The evolving role of select committees

The Coalition government is committed to strengthening this system. It has already granted a veto power to the Treasury Committee over appointments to the new Office for Budget Responsibility.

This change comes in the wake of other procedural reforms designed to enhance committee independence and strengthen the accountability of the executive to parliament.

The select committee system

Since 1979, select committees have played a central role in the operation of parliament. The basic tenet of the current system is that a committee of MPs should be established to scrutinise the policy and performance of each Whitehall department. There are also a number of 'cross-cutting' committees with a broader remit.

The independence of select committees has been strengthened by a number of recent changes. Following Tony Wright's House of Commons Reform Committee recommendations (PDF, 1.8MB):

  • chairs are now elected on a free (and secret) ballot of all MPs
  • backbench members, not whips, determine who should represent their party on each committee
  • a Backbench Business Committee gives committees greater opportunity to place items on the agenda of the House.

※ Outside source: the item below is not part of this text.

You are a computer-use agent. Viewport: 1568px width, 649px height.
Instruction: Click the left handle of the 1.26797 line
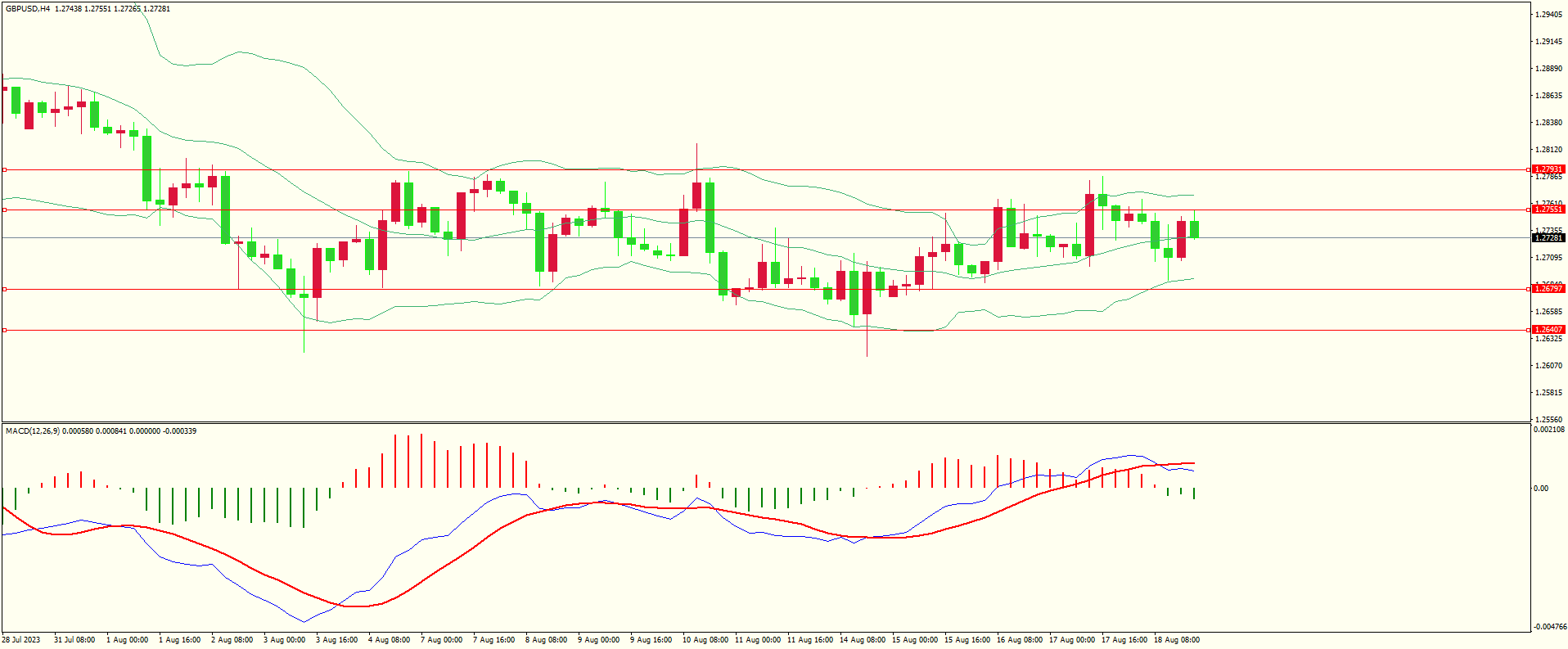click(x=4, y=289)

The function of select committees

According to the Liaison Committee, which comprises all individual committee chairs, the general function of select committees is "holding to account individual departments and the Government as a whole".

They are expected to achieve this aim by undertaking 10 core tasks (PDF 38KB). These include scrutiny of major public appointments, which they carry out by holding pre-appointment hearings with candidates selected by government.

Work programme

As part of a larger programme of work investigating the changing role of committees, Akash Paun and David Atkinson have launched a project looking at the scrutiny of public appointments by select committees.

This builds upon the Institute's report on arm's length bodies, Read before Burning. The report's recommendation the relationship between the Public Administration Select Committee and future quangos was accepted by Cabinet Office Minister Francis Maude.

The project seeks to address the following questions in particular:

  1. What are the benefits delivered and risks faced? Does it strengthen public legitimacy? Does it risk creating a politicised process similar to the American model?
  2. How might the system be improved?

Which appointments should be subject to scrutiny? Should committees have veto power over certain appointments?